Aim of the exercise: Render all of the data below as a JSON array of strings, one string per line, with blank lines omitted. Leave the pictures out of the result.

The records:

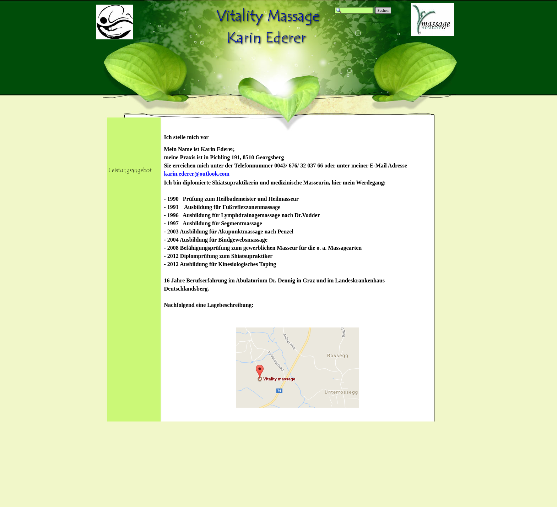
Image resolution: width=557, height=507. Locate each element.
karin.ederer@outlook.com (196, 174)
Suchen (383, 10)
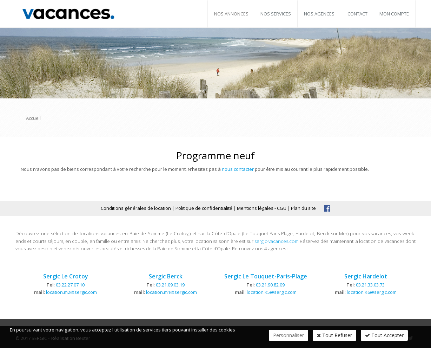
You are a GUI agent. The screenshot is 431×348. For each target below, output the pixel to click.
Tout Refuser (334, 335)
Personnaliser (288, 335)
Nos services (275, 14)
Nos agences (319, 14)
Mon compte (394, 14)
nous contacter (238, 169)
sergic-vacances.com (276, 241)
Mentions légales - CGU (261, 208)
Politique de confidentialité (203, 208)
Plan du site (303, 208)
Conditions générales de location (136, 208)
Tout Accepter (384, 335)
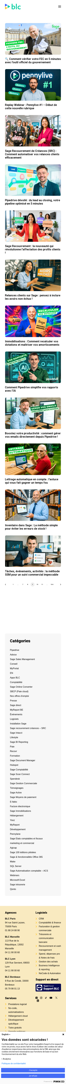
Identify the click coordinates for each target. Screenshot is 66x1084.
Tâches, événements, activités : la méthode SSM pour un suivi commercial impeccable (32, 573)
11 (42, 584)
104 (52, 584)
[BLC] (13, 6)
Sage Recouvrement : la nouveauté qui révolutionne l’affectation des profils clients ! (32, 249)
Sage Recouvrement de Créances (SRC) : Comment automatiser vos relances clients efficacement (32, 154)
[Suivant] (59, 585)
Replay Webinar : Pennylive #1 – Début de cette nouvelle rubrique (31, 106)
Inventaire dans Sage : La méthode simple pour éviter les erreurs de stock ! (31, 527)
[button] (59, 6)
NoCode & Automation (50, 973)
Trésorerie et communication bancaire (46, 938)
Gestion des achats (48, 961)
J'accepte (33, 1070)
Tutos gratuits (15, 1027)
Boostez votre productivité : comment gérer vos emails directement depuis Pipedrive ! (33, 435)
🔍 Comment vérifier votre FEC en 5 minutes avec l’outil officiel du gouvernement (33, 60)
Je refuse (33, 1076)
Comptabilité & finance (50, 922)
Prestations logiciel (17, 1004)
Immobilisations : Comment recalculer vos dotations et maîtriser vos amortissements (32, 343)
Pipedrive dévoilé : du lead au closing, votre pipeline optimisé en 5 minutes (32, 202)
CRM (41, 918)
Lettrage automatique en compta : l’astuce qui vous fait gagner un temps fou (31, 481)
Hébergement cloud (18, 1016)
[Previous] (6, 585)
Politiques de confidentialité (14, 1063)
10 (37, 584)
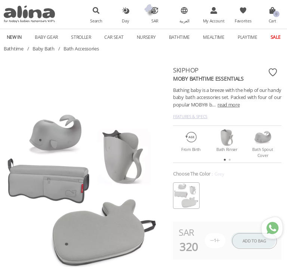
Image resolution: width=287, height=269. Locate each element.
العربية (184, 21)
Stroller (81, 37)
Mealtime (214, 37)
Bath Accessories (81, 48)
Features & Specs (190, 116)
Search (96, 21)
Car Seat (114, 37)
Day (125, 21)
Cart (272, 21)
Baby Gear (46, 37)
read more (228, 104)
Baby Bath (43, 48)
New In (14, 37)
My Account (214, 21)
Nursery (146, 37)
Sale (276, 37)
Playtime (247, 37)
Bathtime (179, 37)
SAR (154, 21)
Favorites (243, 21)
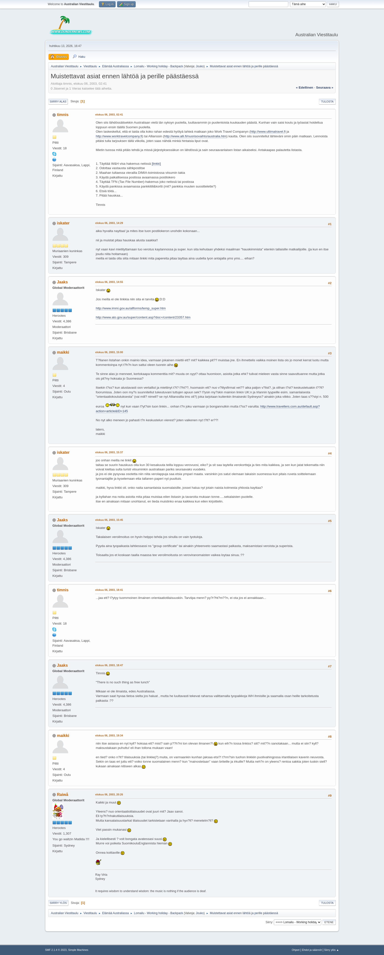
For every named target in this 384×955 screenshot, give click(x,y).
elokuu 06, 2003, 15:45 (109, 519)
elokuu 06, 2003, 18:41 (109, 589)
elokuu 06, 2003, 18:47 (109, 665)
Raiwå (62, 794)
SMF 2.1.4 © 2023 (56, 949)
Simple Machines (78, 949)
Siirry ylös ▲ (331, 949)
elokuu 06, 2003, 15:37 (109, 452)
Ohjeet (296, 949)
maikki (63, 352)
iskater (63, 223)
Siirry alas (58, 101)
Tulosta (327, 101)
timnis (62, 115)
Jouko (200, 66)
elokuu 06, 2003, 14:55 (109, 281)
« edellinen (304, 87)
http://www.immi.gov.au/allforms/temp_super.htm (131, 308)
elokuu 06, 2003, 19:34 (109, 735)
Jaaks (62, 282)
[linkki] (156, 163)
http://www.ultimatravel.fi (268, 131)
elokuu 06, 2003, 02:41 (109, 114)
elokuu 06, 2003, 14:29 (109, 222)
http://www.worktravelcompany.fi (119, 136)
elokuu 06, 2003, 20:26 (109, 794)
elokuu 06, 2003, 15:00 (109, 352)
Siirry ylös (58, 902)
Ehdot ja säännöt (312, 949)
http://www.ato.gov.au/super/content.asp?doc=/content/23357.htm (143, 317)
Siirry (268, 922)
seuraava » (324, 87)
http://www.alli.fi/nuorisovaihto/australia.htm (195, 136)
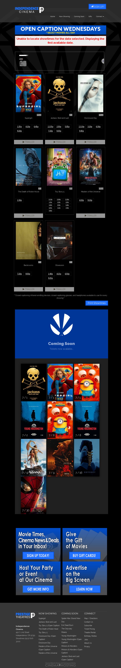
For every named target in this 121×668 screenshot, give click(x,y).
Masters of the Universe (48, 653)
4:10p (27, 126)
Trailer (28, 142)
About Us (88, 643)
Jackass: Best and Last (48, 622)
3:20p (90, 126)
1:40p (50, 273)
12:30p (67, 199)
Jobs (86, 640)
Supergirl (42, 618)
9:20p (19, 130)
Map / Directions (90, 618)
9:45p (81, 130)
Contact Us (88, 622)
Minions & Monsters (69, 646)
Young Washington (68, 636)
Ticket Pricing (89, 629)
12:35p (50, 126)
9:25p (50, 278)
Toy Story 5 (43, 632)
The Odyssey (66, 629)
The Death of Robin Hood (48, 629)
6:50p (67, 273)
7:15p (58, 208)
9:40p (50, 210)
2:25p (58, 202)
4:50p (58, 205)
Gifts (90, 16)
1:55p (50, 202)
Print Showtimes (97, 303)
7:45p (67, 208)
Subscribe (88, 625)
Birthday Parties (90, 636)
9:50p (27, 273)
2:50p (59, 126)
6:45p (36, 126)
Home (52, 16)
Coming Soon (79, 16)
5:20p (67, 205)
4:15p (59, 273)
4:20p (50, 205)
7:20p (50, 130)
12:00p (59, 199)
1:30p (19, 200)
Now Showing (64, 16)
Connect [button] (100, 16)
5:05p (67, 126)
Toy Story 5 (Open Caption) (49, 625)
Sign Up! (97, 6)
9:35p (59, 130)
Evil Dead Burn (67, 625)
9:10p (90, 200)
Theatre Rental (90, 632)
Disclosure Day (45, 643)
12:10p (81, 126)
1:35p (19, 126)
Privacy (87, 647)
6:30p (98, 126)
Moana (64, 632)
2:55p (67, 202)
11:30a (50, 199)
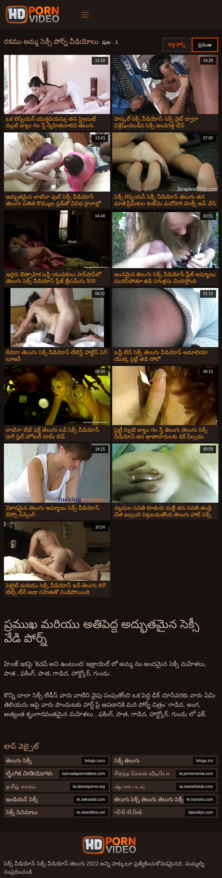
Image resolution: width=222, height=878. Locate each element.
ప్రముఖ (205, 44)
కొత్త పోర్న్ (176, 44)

Correct response:
[
  "Image resolution: width=557, height=507. Locate each element.",
  "karin.ederer@outlook.com (196, 174)",
  "Suchen (383, 10)",
  "You are a GUI agent. The screenshot is 431×348. For each target below, output the pixel to click.",
  "Tout Refuser (334, 335)",
  "Personnaliser (288, 335)",
  "Nos services (275, 14)",
  "Nos agences (319, 14)",
  "Mon compte (394, 14)",
  "nous contacter (238, 169)",
  "sergic-vacances.com (276, 241)",
  "Mentions légales - CGU (261, 208)",
  "Politique de confidentialité (203, 208)",
  "Plan du site (303, 208)",
  "Conditions générales de location (136, 208)",
  "Tout Accepter (384, 335)",
  "Identify the click coordinates for each target. Screenshot is 66x1084.",
  "Tâches, événements, activités : la méthode SSM pour un suivi commercial impeccable (32, 573)",
  "11 (42, 584)",
  "104 (52, 584)",
  "[BLC] (13, 6)",
  "Sage Recouvrement : la nouveauté qui révolutionne l’affectation des profils clients ! (32, 249)",
  "Sage Recouvrement de Créances (SRC) : Comment automatiser vos relances clients efficacement (32, 154)",
  "[Suivant] (59, 585)",
  "Replay Webinar : Pennylive #1 – Début de cette nouvelle rubrique (31, 106)",
  "Inventaire dans Sage : La méthode simple pour éviter les erreurs de stock ! (31, 527)",
  "[button] (59, 6)",
  "NoCode & Automation (50, 973)",
  "Trésorerie et communication bancaire (46, 938)",
  "Gestion des achats (48, 961)",
  "J'accepte (33, 1070)",
  "Tutos gratuits (15, 1027)",
  "Boostez votre productivité : comment gérer vos emails directement depuis Pipedrive ! (33, 435)",
  "🔍 Comment vérifier votre FEC en 5 minutes avec l’outil officiel du gouvernement (33, 60)",
  "Je refuse (33, 1076)",
  "Comptabilité & finance (50, 922)",
  "Prestations logiciel (17, 1004)",
  "Immobilisations : Comment recalculer vos dotations et maîtriser vos amortissements (32, 343)",
  "Pipedrive dévoilé : du lead au closing, votre pipeline optimisé en 5 minutes (32, 202)",
  "CRM (41, 918)",
  "Lettrage automatique en compta : l’astuce qui vous fait gagner un temps fou (31, 481)",
  "Hébergement cloud (18, 1016)",
  "[Previous] (6, 585)",
  "Politiques de confidentialité (14, 1063)",
  "10 (37, 584)",
  "Image resolution: width=287, height=269. Locate each element.",
  "العربية (184, 21)",
  "Stroller (81, 37)",
  "Mealtime (214, 37)",
  "Bath Accessories (81, 48)",
  "Features & Specs (190, 116)",
  "Search (96, 21)",
  "Car Seat (114, 37)",
  "Day (125, 21)",
  "Cart (272, 21)",
  "Baby Gear (46, 37)",
  "read more (228, 104)",
  "Baby Bath (43, 48)",
  "New In (14, 37)",
  "My Account (214, 21)",
  "Nursery (146, 37)",
  "Sale (276, 37)",
  "Playtime (247, 37)",
  "Bathtime (179, 37)",
  "SAR (154, 21)",
  "Favorites (243, 21)",
  "For every named target in this 384×955 screenshot, give click(x,y).",
  "elokuu 06, 2003, 15:45 (109, 519)",
  "elokuu 06, 2003, 18:41 (109, 589)",
  "elokuu 06, 2003, 18:47 (109, 665)",
  "Raiwå (62, 794)",
  "SMF 2.1.4 © 2023 (56, 949)",
  "Simple Machines (78, 949)",
  "Siirry ylös ▲ (331, 949)",
  "elokuu 06, 2003, 15:37 (109, 452)",
  "Ohjeet (296, 949)",
  "maikki (63, 352)",
  "iskater (63, 223)",
  "Siirry alas (58, 101)",
  "Tulosta (327, 101)",
  "timnis (62, 115)",
  "Jouko (200, 66)",
  "elokuu 06, 2003, 14:55 (109, 281)",
  "« edellinen (304, 87)",
  "http://www.immi.gov.au/allforms/temp_super.htm (131, 308)",
  "elokuu 06, 2003, 19:34 (109, 735)",
  "Jaaks (62, 282)",
  "[linkki] (156, 163)",
  "http://www.ultimatravel.fi (268, 131)",
  "elokuu 06, 2003, 02:41 (109, 114)",
  "elokuu 06, 2003, 14:29 (109, 222)",
  "http://www.worktravelcompany.fi (119, 136)",
  "elokuu 06, 2003, 20:26 (109, 794)",
  "elokuu 06, 2003, 15:00 (109, 352)",
  "Siirry ylös (58, 902)",
  "Ehdot ja säännöt (312, 949)",
  "http://www.ato.gov.au/super/content.asp?doc=/content/23357.htm (143, 317)",
  "Siirry (268, 922)",
  "seuraava » (324, 87)",
  "http://www.alli.fi/nuorisovaihto/australia.htm (195, 136)",
  "For every named target in this 121×668 screenshot, give click(x,y).",
  "Masters of the Universe (48, 653)",
  "4:10p (27, 126)",
  "Trailer (28, 142)",
  "About Us (88, 643)",
  "Jackass: Best and Last (48, 622)",
  "3:20p (90, 126)",
  "1:40p (50, 273)",
  "12:30p (67, 199)",
  "Jobs (86, 640)",
  "Supergirl (42, 618)",
  "9:20p (19, 130)",
  "Map / Directions (90, 618)",
  "9:45p (81, 130)",
  "Contact Us (88, 622)",
  "Minions & Monsters (69, 646)",
  "Young Washington (68, 636)",
  "Ticket Pricing (89, 629)",
  "12:35p (50, 126)",
  "9:25p (50, 278)",
  "Toy Story 5 (43, 632)",
  "The Odyssey (66, 629)",
  "The Death of Robin Hood (48, 629)",
  "6:50p (67, 273)",
  "7:15p (58, 208)",
  "9:40p (50, 210)",
  "2:25p (58, 202)",
  "4:50p (58, 205)",
  "Gifts (90, 16)",
  "1:55p (50, 202)",
  "Print Showtimes (97, 303)",
  "7:45p (67, 208)",
  "Subscribe (88, 625)",
  "Birthday Parties (90, 636)",
  "9:50p (27, 273)",
  "2:50p (59, 126)",
  "6:45p (36, 126)",
  "Home (52, 16)",
  "Coming Soon (79, 16)",
  "5:20p (67, 205)",
  "4:15p (59, 273)",
  "4:20p (50, 205)",
  "7:20p (50, 130)",
  "12:00p (59, 199)",
  "1:30p (19, 200)",
  "Now Showing (64, 16)",
  "Connect [button] (100, 16)",
  "5:05p (67, 126)",
  "Toy Story 5 (Open Caption) (49, 625)",
  "Sign Up! (97, 6)",
  "9:35p (59, 130)",
  "Evil Dead Burn (67, 625)",
  "9:10p (90, 200)",
  "Theatre Rental (90, 632)",
  "Disclosure Day (45, 643)",
  "12:10p (81, 126)",
  "1:35p (19, 126)",
  "Privacy (87, 647)",
  "6:30p (98, 126)",
  "Moana (64, 632)",
  "2:55p (67, 202)",
  "11:30a (50, 199)",
  "Image resolution: width=222, height=878. Locate each element.",
  "ప్రముఖ (205, 44)",
  "కొత్త పోర్న్ (176, 44)"
]